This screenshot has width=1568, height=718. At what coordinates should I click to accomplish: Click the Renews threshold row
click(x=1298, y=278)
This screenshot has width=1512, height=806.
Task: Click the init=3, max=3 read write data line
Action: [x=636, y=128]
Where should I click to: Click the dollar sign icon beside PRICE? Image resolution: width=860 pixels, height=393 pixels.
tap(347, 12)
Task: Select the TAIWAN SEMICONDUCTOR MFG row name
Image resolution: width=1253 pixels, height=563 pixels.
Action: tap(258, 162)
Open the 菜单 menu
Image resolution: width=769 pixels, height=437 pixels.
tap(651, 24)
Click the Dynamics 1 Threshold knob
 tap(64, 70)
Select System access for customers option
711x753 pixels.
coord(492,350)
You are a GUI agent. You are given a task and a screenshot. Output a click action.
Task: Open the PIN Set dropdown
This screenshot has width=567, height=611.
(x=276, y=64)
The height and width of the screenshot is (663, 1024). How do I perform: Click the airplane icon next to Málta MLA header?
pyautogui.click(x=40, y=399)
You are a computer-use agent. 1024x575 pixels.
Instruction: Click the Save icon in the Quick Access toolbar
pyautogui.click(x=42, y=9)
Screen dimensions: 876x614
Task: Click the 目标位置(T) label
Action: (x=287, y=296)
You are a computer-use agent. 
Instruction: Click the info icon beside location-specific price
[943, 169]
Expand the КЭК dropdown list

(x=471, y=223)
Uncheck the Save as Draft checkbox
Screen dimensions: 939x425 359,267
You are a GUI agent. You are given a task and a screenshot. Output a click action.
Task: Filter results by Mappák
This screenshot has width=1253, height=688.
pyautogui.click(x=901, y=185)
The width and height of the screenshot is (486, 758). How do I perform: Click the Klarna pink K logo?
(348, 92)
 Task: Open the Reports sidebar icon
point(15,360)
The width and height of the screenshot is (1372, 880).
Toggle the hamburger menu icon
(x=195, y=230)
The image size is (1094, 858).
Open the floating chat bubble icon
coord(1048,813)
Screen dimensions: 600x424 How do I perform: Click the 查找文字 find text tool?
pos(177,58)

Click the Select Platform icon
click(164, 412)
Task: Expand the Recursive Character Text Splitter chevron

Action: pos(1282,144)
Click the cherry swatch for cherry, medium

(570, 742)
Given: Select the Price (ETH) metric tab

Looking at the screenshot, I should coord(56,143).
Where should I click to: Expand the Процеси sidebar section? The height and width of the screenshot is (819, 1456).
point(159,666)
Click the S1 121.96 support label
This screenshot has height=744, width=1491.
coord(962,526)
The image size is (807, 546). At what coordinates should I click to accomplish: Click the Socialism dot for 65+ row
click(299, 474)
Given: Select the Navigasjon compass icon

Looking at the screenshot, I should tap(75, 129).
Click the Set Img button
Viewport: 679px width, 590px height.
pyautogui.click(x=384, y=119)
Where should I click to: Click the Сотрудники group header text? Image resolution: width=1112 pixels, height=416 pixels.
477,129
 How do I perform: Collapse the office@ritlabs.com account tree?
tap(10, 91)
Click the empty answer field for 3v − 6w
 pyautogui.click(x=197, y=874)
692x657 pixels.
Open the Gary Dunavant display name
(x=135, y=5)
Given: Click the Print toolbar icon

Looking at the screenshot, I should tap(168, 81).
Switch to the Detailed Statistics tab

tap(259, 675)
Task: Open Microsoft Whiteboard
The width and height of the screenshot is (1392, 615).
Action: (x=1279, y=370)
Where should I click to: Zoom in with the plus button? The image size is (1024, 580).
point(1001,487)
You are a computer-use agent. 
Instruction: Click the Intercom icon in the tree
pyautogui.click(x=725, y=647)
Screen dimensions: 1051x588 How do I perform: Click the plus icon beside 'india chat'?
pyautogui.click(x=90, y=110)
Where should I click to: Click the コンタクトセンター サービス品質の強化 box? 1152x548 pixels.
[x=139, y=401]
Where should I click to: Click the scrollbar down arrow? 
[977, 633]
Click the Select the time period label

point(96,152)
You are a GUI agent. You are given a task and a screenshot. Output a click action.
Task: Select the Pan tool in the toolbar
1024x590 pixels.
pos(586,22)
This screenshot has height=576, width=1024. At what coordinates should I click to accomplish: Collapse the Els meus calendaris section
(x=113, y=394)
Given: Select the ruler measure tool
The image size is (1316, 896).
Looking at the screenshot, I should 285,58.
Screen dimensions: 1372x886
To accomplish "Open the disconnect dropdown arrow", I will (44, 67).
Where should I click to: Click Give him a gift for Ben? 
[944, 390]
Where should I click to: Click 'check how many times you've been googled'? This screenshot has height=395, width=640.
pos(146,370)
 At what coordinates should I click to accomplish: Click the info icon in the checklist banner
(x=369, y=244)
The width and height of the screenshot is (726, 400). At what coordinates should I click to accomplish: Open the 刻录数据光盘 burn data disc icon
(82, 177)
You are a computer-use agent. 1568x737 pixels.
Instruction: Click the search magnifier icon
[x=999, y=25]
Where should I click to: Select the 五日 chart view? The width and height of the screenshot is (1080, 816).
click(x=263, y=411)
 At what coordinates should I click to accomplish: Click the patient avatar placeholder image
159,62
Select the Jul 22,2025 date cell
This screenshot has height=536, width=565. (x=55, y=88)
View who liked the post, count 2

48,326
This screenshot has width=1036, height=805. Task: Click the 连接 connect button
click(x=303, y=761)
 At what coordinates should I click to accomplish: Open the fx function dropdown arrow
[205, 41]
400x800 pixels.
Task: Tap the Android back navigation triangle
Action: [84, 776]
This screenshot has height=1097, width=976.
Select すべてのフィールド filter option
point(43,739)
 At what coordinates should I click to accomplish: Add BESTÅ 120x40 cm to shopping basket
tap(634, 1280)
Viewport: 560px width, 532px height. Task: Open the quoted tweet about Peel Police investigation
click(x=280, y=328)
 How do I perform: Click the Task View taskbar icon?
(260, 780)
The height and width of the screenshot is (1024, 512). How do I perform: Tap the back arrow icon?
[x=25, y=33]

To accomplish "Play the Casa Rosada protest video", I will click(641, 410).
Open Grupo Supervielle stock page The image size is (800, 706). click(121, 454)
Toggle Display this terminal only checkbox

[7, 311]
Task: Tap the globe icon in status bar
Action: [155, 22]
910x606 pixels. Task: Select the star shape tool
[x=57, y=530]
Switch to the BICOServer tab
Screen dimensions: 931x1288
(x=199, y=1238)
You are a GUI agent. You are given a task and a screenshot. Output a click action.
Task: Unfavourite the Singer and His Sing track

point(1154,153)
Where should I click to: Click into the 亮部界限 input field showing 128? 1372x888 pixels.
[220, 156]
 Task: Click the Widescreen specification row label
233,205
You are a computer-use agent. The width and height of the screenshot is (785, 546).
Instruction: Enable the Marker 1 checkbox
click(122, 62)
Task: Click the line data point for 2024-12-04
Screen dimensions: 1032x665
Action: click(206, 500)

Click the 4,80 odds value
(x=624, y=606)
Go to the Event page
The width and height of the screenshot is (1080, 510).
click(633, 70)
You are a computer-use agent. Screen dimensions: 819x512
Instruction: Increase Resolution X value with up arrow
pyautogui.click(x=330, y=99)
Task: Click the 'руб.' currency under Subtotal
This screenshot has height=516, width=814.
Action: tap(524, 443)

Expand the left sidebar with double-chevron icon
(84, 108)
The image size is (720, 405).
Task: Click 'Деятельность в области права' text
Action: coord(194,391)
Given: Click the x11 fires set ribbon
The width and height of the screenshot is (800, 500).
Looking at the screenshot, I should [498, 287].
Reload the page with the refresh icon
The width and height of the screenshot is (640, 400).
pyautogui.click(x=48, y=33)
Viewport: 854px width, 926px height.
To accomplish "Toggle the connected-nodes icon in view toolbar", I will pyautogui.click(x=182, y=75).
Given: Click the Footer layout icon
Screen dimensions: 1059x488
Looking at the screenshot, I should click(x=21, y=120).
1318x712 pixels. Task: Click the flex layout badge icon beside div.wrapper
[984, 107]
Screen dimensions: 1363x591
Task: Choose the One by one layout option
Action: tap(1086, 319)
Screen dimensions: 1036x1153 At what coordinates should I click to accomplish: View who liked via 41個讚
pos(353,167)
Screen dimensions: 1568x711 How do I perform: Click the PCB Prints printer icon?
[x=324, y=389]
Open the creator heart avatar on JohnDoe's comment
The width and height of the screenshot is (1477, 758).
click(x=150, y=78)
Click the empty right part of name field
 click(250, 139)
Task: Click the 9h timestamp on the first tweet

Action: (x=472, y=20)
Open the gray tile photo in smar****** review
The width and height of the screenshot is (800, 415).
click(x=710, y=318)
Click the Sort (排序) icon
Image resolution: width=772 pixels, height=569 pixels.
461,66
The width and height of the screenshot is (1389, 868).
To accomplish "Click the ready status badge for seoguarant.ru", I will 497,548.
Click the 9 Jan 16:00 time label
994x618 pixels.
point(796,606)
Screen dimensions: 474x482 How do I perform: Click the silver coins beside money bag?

(WHAT NEEDS TO BE DONE)
Scan the data for the string "will" and copy each line in which it occurs.

(SOLUTION TO THIS EXERCISE)
To accomplish "Open the disconnect dropdown arrow", I will (44, 67).
To accomplish "Play the Casa Rosada protest video", I will click(641, 410).
To accomplish "Toggle the connected-nodes icon in view toolbar", I will pyautogui.click(x=182, y=75).
To accomplish "Click the ready status badge for seoguarant.ru", I will 497,548.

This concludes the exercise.